> EXCERPT:
**********
Ideally, if l were going to get a membership elsewhere l'd look for a bit more than that, a gym/spa mix.

But no, l don't know much about the at home programs. Sorry >_>


----------



## Derange At 170 (Nov 26, 2013)

Find yourself a sport, a hobby, that you enjoy doing. And treat it as such, the health benefits will be an added bonus. Or do some volunteer work where you're expected to by physically active.

If you can't do that, just do 3 20 minute sessions of high intensity interval training per week. It'll be a chore, but it won't be taking up a lot of time. No different from folding laundry, except it'll destroy you.


----------



## PowerShell (Feb 3, 2013)

Do practical stuff that serves other purposes. Walk everywhere. It's exercise and serves as transportation. Cut firewood. Power clean the house.


----------



## Red_Setting_Sun (Jun 20, 2013)

Zombie Devil Duckie said:


>


This.

Alltough, since you're an ENTJ, you'd probably prefer MMA or boxing or something.


----------



## Mercutio (Apr 28, 2013)

Yo. ENTP here. If anyone knows anything about the absolute agony of boredom, its me. I infrequently go to the gym but I run five days a week. And honestly, its hard to stand it. I can pick up the pace just fine, but the dull repetition makes it hard to focus on really giving some effort. Its the same with pretty much any other form of training, like swimming. What helps though is if you run in a pack, with people you both like and don't enjoy so much. Although it'd be a bit difficult to convince your archenemy to join you for a run, the stimulation of annoyance and pure competition is too great to ignore.


----------



## lilysocks (Nov 7, 2012)

Mercutio said:


> Although it'd be a bit difficult to convince your archenemy to join you for a run


who needs 'convince'? just do something offensive enough to get them started, and run. shouldn't be hard for an entp :tongue:


----------



## Mercutio (Apr 28, 2013)

Touché


----------



## Promethea (Aug 24, 2009)
**********
Data listing
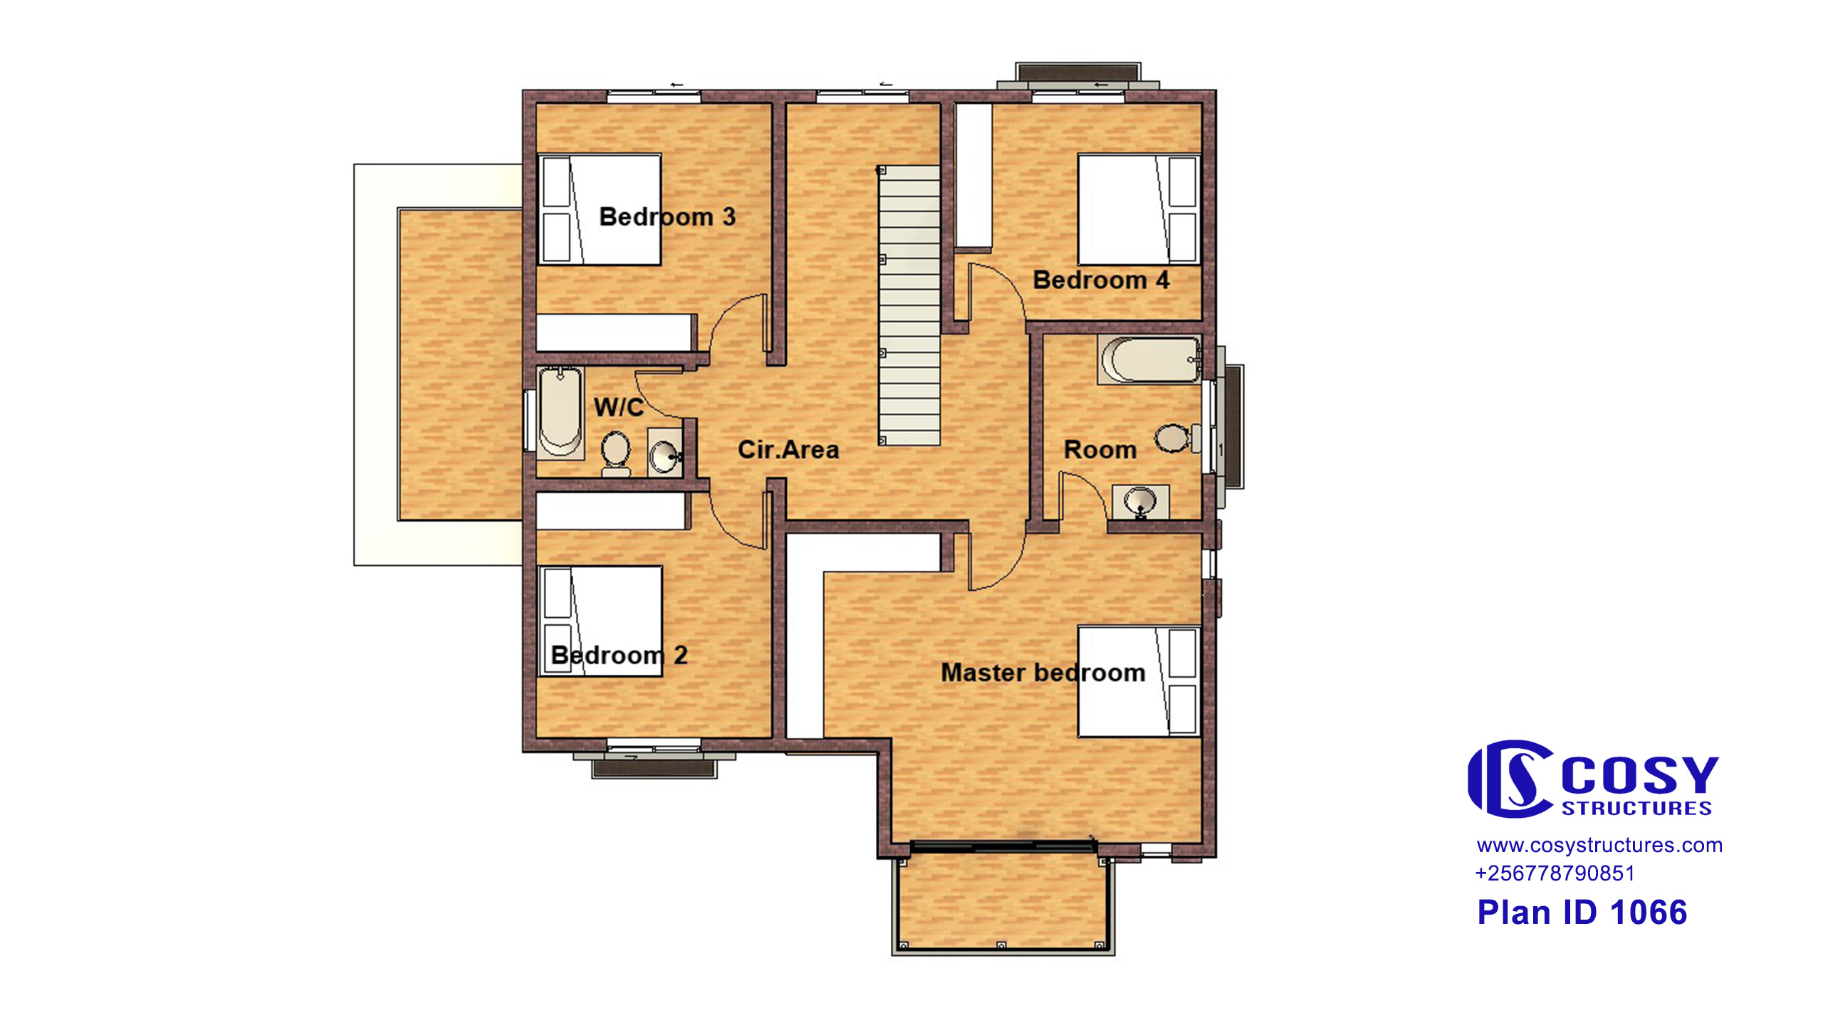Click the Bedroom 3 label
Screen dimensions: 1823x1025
click(x=667, y=216)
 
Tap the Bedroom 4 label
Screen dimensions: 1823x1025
click(x=1101, y=280)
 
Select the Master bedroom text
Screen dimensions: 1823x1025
click(x=1043, y=673)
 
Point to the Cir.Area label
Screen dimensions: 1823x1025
click(x=788, y=449)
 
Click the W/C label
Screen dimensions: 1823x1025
click(x=619, y=407)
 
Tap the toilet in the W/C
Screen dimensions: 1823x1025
click(x=616, y=453)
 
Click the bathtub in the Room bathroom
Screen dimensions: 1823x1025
click(x=1149, y=359)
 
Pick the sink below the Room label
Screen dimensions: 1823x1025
click(x=1140, y=502)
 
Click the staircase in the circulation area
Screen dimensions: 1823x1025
click(x=909, y=306)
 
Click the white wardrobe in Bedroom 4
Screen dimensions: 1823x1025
click(x=973, y=176)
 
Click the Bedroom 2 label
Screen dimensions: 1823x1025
click(x=619, y=655)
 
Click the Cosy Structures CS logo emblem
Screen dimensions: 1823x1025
click(x=1510, y=779)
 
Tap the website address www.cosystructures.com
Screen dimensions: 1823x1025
click(x=1599, y=845)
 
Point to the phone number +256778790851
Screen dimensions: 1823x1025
click(x=1555, y=873)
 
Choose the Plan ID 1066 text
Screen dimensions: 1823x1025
click(x=1582, y=913)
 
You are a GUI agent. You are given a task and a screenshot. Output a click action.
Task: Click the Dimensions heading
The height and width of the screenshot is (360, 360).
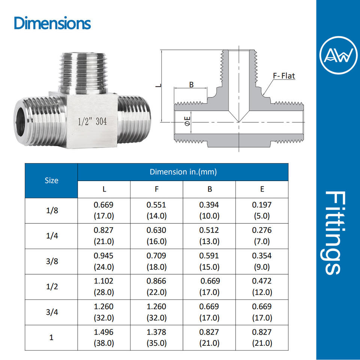coord(52,23)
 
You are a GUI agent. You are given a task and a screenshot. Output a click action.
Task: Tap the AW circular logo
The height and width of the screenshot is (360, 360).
coord(338,56)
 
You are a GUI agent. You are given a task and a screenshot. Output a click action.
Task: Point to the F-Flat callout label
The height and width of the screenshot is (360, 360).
coord(284,76)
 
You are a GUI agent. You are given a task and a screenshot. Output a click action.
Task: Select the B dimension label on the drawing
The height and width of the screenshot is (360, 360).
coord(191,85)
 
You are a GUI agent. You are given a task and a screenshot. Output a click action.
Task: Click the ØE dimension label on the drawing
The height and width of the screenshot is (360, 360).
coord(188,121)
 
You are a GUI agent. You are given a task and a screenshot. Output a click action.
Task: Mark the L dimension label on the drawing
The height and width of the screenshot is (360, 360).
coord(158,86)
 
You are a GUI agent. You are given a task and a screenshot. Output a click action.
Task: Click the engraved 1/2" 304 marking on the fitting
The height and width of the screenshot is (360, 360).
coord(92,121)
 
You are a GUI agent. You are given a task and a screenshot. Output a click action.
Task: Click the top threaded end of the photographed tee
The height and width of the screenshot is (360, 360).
coord(83,73)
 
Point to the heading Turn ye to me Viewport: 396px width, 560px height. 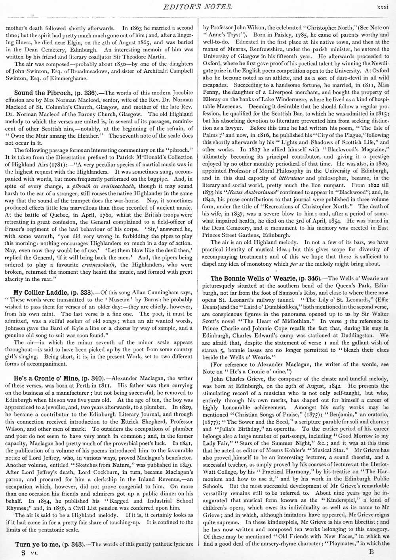pos(38,544)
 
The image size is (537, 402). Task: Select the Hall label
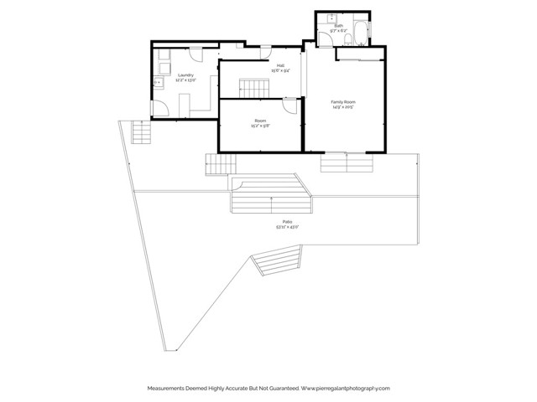(x=280, y=65)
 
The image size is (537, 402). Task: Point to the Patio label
(x=287, y=221)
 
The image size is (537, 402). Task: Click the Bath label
(x=338, y=26)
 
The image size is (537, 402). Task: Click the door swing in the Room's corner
(x=288, y=106)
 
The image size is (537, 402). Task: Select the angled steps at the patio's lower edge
(x=277, y=265)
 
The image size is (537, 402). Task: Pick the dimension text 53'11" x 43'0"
(x=287, y=227)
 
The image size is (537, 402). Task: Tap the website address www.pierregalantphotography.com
(x=345, y=389)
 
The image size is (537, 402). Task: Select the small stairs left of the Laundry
(x=141, y=131)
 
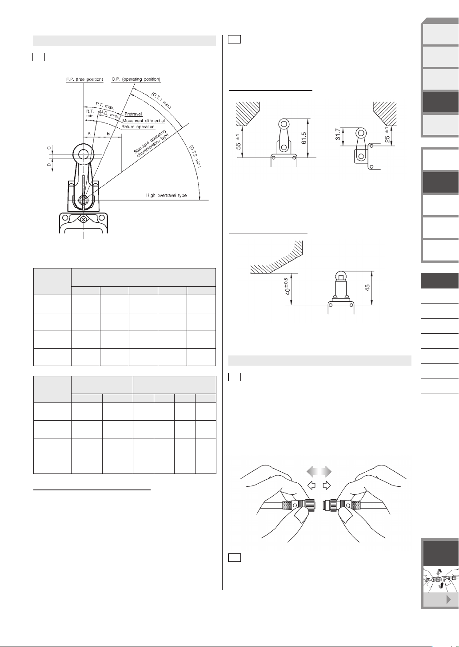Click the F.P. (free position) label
(84, 79)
**********
> GOAL A:
In the exercise thread, how many high intensity interval training sessions per week does Derange At 170 suggest, and how long should each one be?
> GOAL B:
According to the exercise thread, why does PowerShell recommend walking everywhere?
This data has no connection to the exercise thread.

> WRITTEN ANSWER A:
Three sessions per week, each 20 minutes long.

> WRITTEN ANSWER B:
PowerShell advises doing practical things that serve other purposes. Walking everywhere fits that advice because it is exercise and also serves as transportation.